Eğitim sistemi nereye gidiyor?

On iki yıllık AKP iktidarı döneminde; 4+4+4 Eğitim Sistemi, Fatih Projesi, Serbest Kıyafet Uygulaması ve TEOG gibi pek çok konuda başarılı olamayan Milli Eğitim Bakanları beş
defa değişmek zorunda kaldı. Erkan Mumcu, Hüseyin Çelik, Nimet Baş, Ömer Dinçer
ve en son Nabi Avcı.
Hatırlarsanız 4+4+4 Eğitim Sistemini apar topar uygulamaya çalışan önceki Milli Eğitim Bakanı Ömer Dinçer, bu sistemin başarılı olmamasından dolayı Başbakan Erdoğan tarafından görevden alınmıştı.
Kamuoyunda günlerce tartışılan, 4+4+4 Eğitim Sistemi ile beraber ilköğretime başlama yaşı ilk önce 60 ay olarak belirlenmişti. Yoğun tepkilerin gelmesi üzerine ilköğretime başlama yaşının tekrar 72 aya yükseltilmesi geç de olsa doğru bir karar olmuştur.
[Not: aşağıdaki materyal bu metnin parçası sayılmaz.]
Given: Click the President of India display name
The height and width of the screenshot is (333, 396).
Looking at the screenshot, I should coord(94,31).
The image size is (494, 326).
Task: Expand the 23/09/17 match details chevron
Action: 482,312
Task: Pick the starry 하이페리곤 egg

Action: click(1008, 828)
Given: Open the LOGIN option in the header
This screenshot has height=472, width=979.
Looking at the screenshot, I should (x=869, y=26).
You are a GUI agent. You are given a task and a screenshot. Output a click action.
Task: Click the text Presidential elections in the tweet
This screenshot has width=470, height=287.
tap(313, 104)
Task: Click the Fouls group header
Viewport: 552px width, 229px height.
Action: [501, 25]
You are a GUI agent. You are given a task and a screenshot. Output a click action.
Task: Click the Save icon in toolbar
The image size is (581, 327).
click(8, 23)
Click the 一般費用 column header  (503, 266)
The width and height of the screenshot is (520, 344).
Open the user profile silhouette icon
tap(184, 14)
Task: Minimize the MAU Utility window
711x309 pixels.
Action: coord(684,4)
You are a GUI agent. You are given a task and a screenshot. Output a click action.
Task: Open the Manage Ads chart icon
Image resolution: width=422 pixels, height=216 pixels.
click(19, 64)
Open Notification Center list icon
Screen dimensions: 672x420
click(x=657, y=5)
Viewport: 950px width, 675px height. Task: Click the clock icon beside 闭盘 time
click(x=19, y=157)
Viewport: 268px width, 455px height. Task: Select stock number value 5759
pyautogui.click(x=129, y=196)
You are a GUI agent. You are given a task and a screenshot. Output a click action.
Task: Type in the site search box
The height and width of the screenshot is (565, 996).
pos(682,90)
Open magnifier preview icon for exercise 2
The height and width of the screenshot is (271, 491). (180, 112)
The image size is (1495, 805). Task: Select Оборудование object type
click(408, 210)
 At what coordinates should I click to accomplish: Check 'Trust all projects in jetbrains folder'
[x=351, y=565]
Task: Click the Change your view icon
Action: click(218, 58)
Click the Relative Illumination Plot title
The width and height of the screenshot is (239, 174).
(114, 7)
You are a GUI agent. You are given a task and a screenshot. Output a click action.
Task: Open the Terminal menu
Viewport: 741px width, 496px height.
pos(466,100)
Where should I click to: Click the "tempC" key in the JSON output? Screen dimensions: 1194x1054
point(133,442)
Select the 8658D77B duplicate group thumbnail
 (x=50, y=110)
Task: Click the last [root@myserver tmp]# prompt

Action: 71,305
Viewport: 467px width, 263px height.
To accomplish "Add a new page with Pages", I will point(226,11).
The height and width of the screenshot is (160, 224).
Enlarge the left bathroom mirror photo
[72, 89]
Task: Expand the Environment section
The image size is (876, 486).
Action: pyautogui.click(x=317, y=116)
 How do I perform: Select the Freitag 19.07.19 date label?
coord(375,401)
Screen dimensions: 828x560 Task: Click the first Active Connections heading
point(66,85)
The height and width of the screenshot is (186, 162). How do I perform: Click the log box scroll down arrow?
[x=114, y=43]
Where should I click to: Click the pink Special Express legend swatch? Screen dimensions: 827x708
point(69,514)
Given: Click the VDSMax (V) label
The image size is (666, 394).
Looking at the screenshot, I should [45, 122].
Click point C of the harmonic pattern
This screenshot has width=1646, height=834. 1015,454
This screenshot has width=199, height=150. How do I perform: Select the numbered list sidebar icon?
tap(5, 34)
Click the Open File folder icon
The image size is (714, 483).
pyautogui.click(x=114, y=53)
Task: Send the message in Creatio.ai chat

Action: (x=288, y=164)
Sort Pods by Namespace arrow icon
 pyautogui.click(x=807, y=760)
Ancak plansız programsız ve apar topar bir şekilde devreye sokulan, 4+4+4 Eğitim Sistemi ile beraber eğitimin kademeleri arasındaki geçişler, sınıfların kalabalık olması, okul öncesinin zorunlu eğitim kapsamından çıkarılması gibi uygulamalardan dolayı sorunlar hala devam etmektedir.
Serbest kıyafet uygulaması elbette çocukların yaratıcılığı açısından önemli bir adımdı. Ancak ekonomik şartların eşitsizliği nedeniyle çocuklar arasında problem yaşanması endişesiyle uygulamadan vazgeçilmişti.

Fatih Projesi amacına ulaşamadı
Yine hatırlarsanız hükümetin en büyük projelerinden biri olarak sunduğu, her öğrenciye tablet ve sınıflarda akıllı tahta teknolojisi ile gündemde olan FATİH Projesi ise maalesef amacına ulaşamadı. İnternet bağlantılarının henüz tam olarak kurulamaması ve projenin uygulamasının gecikmesi ile beraber bu projede yapılan yolsuzluklar nedeniyle, Milli Eğitim Bakanı Nabi Avcı tarafından iki müfettiş görevlendirilmişti.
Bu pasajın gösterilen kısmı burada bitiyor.